== Work request ==
The answer must be every record below, reproduced exactly.

== Given information ==

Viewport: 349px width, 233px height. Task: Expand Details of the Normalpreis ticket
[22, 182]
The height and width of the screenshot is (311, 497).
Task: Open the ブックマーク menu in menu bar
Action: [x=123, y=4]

== Result ==
Viewport: 349px width, 233px height. Task: Expand Details of the Normalpreis ticket
[22, 182]
The height and width of the screenshot is (311, 497).
Task: Open the ブックマーク menu in menu bar
Action: [x=123, y=4]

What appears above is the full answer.